▶ _SOURCE MATERIAL_:

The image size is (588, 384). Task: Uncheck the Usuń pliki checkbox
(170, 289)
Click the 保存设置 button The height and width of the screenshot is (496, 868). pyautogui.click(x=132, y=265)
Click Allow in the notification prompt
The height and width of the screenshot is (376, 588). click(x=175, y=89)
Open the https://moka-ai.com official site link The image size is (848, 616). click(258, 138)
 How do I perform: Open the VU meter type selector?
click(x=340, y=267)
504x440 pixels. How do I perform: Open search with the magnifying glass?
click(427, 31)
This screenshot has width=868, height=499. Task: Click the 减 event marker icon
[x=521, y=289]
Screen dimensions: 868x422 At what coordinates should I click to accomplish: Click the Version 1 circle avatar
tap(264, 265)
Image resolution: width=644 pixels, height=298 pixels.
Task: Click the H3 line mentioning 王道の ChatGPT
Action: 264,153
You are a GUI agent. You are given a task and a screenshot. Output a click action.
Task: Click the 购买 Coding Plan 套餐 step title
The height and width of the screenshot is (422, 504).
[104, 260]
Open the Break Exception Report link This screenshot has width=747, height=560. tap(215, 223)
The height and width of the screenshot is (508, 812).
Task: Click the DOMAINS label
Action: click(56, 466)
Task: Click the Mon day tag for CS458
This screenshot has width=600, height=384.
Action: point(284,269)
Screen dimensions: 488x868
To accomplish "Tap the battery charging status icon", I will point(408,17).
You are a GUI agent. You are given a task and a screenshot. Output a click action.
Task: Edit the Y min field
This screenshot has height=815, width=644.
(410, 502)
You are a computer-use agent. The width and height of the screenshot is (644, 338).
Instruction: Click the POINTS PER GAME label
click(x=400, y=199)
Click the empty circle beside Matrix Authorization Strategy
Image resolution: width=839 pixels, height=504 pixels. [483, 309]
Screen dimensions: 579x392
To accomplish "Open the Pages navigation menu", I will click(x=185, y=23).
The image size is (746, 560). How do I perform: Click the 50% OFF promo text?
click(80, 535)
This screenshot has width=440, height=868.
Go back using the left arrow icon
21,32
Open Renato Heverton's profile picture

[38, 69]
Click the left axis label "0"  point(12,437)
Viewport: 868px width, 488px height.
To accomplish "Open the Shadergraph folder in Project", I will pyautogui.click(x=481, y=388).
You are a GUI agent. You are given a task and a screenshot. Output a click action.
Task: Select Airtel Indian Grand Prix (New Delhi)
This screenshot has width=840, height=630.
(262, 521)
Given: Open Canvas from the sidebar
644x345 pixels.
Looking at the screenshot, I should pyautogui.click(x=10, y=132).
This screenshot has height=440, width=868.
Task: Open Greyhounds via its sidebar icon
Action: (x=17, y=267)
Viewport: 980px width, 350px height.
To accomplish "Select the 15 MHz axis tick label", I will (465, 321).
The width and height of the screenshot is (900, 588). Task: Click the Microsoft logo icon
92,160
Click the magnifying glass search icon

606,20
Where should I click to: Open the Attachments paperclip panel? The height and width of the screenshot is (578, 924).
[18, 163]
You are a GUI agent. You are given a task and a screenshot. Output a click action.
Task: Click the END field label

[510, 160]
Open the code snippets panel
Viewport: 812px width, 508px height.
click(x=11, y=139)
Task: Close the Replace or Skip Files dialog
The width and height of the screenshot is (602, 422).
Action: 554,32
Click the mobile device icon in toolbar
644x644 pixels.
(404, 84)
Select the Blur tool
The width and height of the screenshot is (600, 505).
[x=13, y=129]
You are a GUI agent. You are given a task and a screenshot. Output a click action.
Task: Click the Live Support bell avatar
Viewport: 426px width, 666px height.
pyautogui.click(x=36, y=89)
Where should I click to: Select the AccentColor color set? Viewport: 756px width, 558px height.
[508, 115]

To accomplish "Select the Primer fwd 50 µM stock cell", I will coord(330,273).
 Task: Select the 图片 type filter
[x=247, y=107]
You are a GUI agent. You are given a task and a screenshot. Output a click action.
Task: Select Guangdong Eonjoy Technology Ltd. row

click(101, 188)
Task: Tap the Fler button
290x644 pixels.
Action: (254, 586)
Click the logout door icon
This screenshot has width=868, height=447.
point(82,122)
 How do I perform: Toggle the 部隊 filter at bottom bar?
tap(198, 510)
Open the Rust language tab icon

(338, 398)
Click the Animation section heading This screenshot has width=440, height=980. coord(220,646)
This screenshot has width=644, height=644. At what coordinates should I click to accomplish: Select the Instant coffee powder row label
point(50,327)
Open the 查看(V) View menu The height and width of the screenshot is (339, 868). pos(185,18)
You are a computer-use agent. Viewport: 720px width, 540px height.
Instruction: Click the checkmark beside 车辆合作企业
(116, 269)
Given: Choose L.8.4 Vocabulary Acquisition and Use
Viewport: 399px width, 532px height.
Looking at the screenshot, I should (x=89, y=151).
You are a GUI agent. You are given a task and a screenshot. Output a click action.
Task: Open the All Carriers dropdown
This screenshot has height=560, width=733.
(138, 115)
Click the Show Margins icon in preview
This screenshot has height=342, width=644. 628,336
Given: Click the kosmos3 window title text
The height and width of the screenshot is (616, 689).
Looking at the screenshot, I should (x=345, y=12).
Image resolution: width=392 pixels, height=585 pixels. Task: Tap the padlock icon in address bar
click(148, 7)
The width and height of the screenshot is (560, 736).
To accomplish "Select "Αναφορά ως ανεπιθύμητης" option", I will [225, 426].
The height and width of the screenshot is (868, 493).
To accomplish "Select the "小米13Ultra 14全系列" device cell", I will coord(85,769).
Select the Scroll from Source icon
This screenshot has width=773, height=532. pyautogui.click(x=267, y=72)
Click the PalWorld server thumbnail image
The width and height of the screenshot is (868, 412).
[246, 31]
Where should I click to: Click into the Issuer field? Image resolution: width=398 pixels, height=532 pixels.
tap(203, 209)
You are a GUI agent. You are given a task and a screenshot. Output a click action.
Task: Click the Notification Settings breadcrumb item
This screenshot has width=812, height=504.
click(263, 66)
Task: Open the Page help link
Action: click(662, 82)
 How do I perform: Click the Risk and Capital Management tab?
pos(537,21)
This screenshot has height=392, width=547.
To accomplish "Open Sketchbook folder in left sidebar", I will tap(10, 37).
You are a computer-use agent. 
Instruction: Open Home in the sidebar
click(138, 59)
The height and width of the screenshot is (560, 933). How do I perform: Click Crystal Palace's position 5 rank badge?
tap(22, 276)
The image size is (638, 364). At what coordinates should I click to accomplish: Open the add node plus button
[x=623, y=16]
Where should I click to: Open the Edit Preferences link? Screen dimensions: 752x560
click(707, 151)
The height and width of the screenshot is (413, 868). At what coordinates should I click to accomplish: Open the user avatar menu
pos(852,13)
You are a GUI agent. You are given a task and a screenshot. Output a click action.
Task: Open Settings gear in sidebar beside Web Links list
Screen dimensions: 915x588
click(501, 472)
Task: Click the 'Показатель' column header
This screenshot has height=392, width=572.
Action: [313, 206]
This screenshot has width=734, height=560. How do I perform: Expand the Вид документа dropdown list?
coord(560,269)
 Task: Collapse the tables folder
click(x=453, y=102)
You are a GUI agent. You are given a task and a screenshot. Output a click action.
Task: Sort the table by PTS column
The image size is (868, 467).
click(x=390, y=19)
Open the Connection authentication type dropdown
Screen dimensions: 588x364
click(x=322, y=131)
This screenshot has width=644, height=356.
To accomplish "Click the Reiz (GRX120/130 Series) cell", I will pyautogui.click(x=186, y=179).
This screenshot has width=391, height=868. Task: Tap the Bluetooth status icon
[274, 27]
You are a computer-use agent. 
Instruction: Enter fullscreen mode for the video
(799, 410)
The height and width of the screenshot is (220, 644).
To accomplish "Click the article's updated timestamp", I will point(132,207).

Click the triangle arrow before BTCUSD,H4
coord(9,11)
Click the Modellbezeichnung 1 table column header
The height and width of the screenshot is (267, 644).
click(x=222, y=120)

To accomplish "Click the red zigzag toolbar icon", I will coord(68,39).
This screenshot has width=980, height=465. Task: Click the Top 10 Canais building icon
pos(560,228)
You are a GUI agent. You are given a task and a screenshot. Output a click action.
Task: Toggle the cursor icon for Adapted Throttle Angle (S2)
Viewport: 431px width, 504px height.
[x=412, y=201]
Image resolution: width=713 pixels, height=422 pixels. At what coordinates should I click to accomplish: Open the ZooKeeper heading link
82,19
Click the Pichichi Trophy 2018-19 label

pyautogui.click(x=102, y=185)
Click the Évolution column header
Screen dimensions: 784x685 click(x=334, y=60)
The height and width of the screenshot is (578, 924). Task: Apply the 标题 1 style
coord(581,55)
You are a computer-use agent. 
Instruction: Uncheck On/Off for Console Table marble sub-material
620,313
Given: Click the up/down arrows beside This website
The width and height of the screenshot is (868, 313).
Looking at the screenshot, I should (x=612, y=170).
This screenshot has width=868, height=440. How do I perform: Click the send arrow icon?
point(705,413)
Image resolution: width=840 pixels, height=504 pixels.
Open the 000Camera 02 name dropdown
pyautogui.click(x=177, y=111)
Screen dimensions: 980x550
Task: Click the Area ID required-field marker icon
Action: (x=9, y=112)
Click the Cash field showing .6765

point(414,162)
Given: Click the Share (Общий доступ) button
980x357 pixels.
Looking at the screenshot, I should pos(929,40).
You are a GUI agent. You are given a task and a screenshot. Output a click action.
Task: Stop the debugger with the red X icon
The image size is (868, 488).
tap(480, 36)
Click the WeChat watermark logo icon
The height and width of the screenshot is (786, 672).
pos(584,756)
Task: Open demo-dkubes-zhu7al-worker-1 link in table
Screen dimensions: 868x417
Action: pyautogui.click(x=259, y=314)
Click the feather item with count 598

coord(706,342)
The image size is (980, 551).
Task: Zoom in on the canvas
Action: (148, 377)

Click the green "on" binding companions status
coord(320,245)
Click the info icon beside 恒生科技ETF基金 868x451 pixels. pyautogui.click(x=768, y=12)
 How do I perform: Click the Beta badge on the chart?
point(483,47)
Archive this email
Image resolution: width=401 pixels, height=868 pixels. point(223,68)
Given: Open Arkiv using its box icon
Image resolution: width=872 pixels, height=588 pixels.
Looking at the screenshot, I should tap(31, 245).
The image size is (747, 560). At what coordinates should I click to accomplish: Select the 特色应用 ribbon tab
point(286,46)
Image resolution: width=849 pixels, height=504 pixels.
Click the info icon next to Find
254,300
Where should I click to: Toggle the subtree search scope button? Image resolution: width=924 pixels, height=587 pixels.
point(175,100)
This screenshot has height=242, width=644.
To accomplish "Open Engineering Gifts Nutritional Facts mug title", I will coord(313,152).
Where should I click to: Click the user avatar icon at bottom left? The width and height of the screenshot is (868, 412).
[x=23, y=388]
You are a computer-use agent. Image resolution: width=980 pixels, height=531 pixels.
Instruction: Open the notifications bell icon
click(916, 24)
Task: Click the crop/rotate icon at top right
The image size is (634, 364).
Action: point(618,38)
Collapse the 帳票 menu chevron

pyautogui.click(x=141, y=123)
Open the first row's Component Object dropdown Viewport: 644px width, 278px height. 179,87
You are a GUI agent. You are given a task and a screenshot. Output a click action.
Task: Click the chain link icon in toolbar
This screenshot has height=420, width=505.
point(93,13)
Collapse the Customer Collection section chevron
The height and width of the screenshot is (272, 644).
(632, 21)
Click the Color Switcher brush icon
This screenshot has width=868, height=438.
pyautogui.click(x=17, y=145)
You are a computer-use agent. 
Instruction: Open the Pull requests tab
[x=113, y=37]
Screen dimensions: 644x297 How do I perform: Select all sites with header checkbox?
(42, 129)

▶ _ACTIVITY_: Would you retype the lines above from the one with "Task: Click the Live Support bell avatar" down to the one with "Given: Choose L.8.4", word for word, both ends included and no other lines?

▶ _RESULT OF THIS EXERCISE_:
Task: Click the Live Support bell avatar
Viewport: 426px width, 666px height.
pyautogui.click(x=36, y=89)
Where should I click to: Select the AccentColor color set? Viewport: 756px width, 558px height.
[508, 115]

To accomplish "Select the Primer fwd 50 µM stock cell", I will coord(330,273).
 Task: Select the 图片 type filter
[x=247, y=107]
You are a GUI agent. You are given a task and a screenshot. Output a click action.
Task: Select Guangdong Eonjoy Technology Ltd. row

click(101, 188)
Task: Tap the Fler button
290x644 pixels.
Action: (254, 586)
Click the logout door icon
This screenshot has width=868, height=447.
point(82,122)
 How do I perform: Toggle the 部隊 filter at bottom bar?
tap(198, 510)
Open the Rust language tab icon

(338, 398)
Click the Animation section heading This screenshot has width=440, height=980. coord(220,646)
This screenshot has width=644, height=644. At what coordinates should I click to accomplish: Select the Instant coffee powder row label
point(50,327)
Open the 查看(V) View menu The height and width of the screenshot is (339, 868). pos(185,18)
You are a computer-use agent. Viewport: 720px width, 540px height.
Instruction: Click the checkmark beside 车辆合作企业
(116, 269)
Given: Choose L.8.4 Vocabulary Acquisition and Use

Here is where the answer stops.